Lloyd Evans Lloyd Evans

This Trump satire is too soft on Sleepy Joe and Cackling Kamala: The 47th at the Old Vic reviewed

Plus: a fun new play at the Royal Court about troubled African-Caribbean kids that's worth a thousand sociology reports by right-on think tanks

Bertie Carvel’s Trump is a subtle and highly amusing spoof that never descends into exaggeration or grotesquery. Photo: Marc Brenner 
issue 23 April 2022

Trump is said to be a gift for bad satirists and a problem for good ones. He dominates Mike Bartlett’s new play, The 47th, which predicts that the 2024 presidential election will be a run-off between Trump and Kamala Harris. Bertie Carvel’s Orangeman is a subtle and highly amusing spoof that never descends into exaggeration or grotesquery. The visuals are convincing: the sandy blond wig, the baggy golfing outfits, the spare tyre around the midriff. Excellent design work. And Bartlett captures the repetitive lullaby pulse of Trump’s rhetoric. Like a lot of liberals, he seems to admire Trump and this show reflects a perverse fascination with its target.

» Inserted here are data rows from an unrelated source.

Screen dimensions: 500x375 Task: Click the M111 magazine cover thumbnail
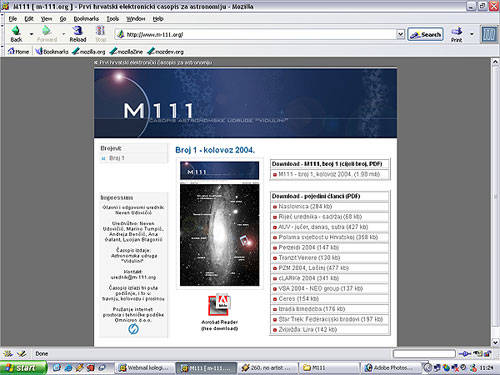219,224
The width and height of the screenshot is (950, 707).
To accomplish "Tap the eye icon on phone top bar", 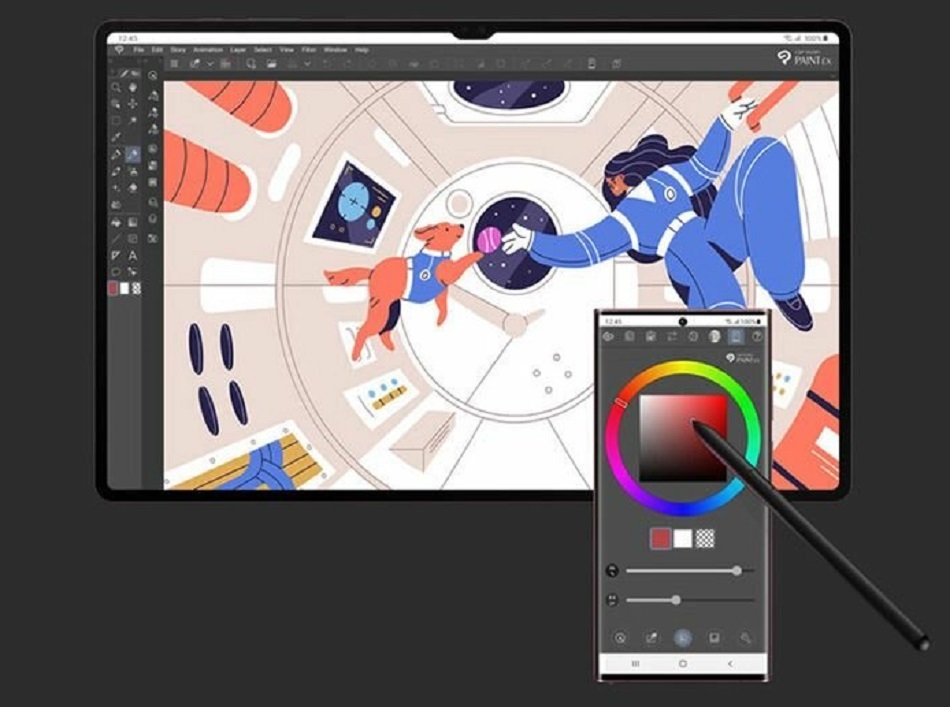I will (x=609, y=337).
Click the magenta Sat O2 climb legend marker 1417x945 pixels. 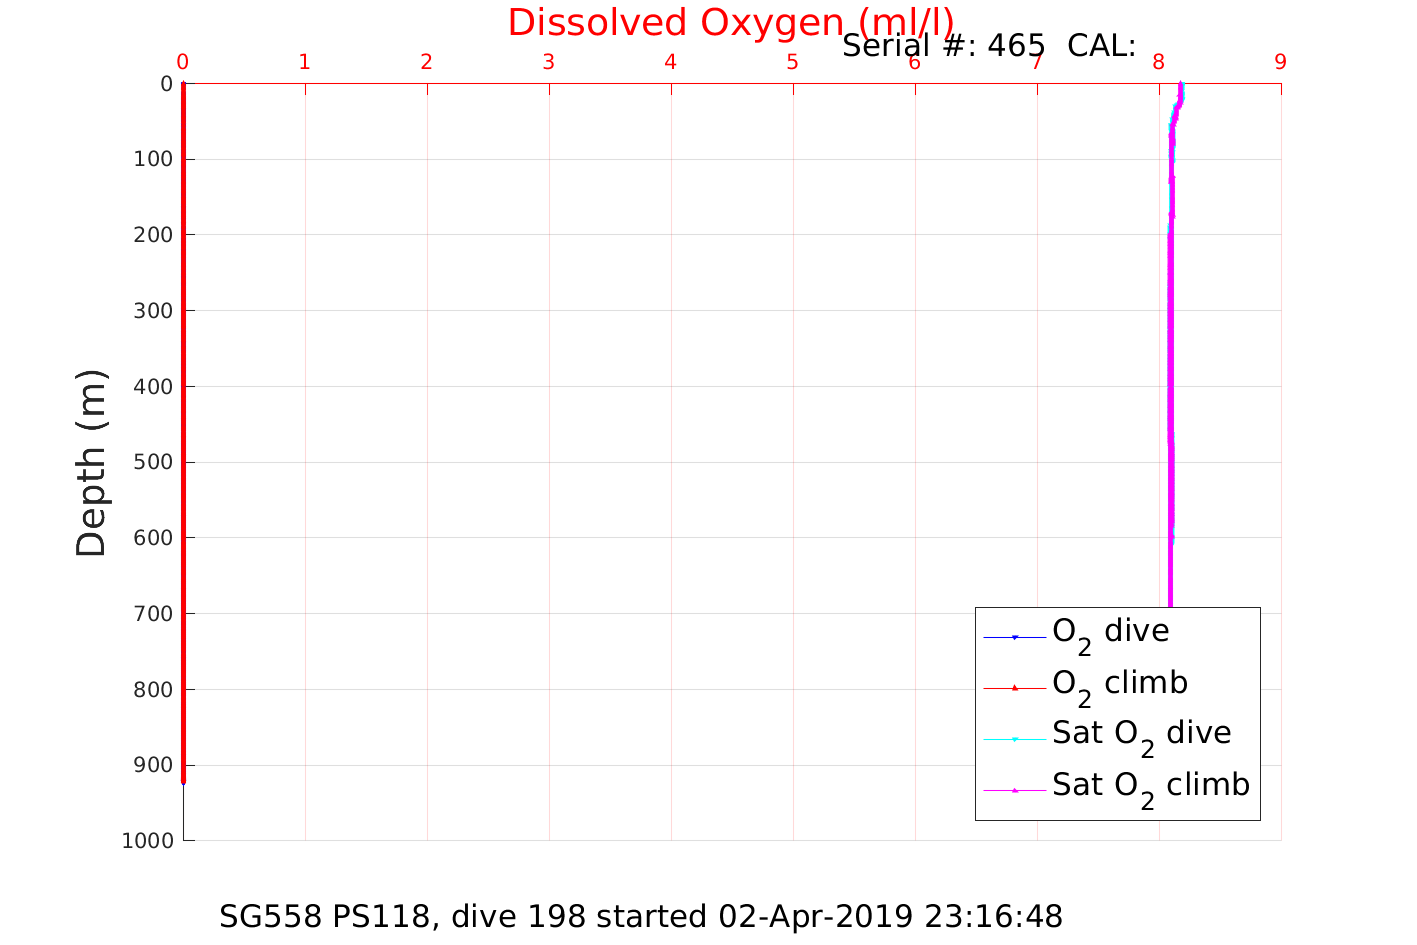(1014, 790)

The script is understandably soft on Sleepy Joe and his faltering brainpower. Simon Williams generously plays him as an articulate and principled elder statesman. If only! We’re asked to believe that Biden remains on close terms with Harris and that their friendship has survived her accusations of racism made during the debates in 2019.

Like a lot of liberals, Bartlett seems to admire Trump and this show reflects a perverse fascination with its target

The portrayal of Harris (Tamara Tunie) is the show’s central absurdity. ‘Cackling Kamala’ comes across as a super-smart political heavyweight who could easily sweep Trump aside in a head-to-head. So what happened to the real Harris, the dim-witted irrelevance, the international joke, the simpering lightweight who giggles during press conferences and makes banality-crammed speeches that seem to be aimed at pre-schoolers? In fact, Harris has little chance of running in 2024, either as vice-president or for the top job, because schemers in the White House are plotting her ruin, and even in her home state of California her approval ratings are in free fall. It’s a shame that this promising play is so detached from its subject-matter but the creative team have decided to write about US politics without reading about it.